**Problem to work on**
Some lines in the entries contain the word "Trận". Copy all of them.

■ ■ ■ ■ ■

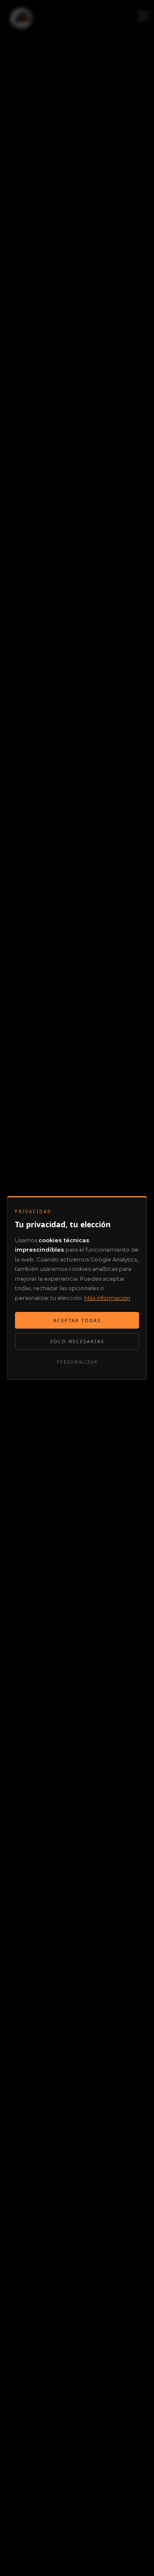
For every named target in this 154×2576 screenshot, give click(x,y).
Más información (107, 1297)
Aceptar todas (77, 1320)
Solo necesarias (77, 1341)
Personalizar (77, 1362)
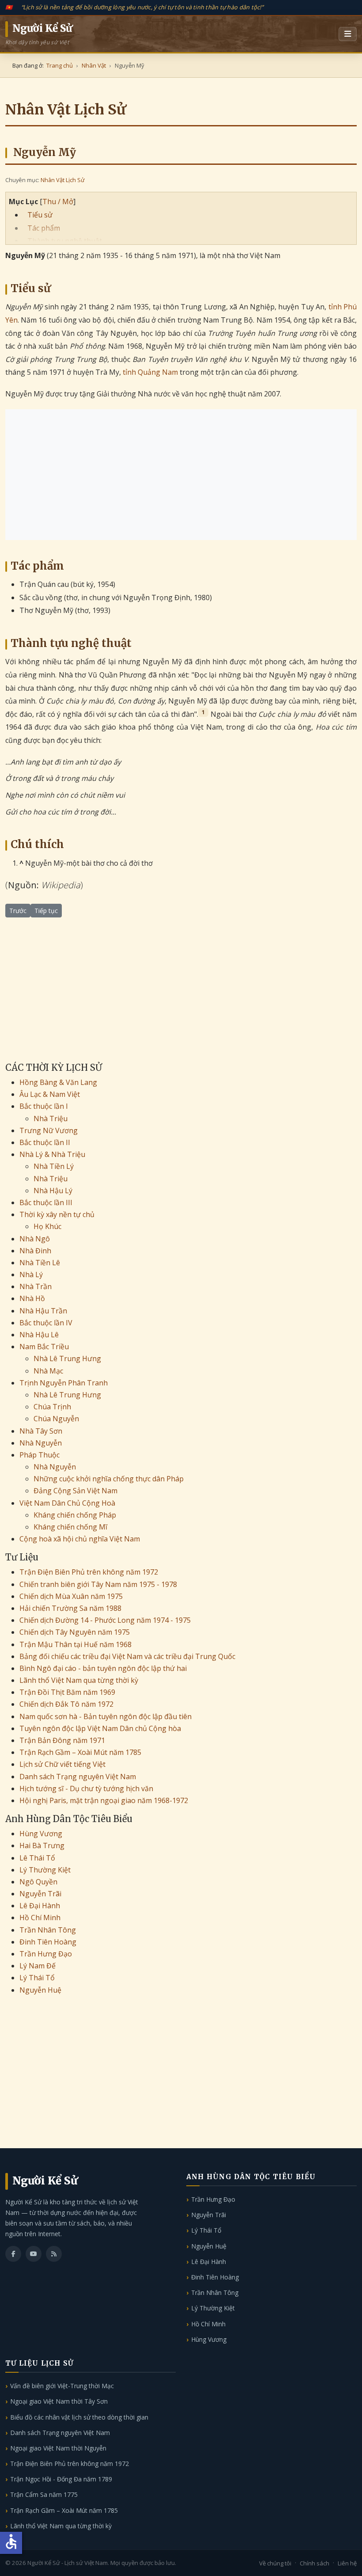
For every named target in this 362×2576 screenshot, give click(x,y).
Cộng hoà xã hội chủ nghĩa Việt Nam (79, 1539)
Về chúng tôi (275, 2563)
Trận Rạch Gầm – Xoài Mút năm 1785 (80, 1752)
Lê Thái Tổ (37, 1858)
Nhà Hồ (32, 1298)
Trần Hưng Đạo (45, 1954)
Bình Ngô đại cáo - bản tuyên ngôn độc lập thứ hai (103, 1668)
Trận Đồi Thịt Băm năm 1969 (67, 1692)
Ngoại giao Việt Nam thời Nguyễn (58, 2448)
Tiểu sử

■ ■ ■ ■ ■

**Solution to this task**
Trận Rạch Gầm – Xoài Mút năm 1785 (80, 1752)
Trận Đồi Thịt Băm năm 1969 (67, 1692)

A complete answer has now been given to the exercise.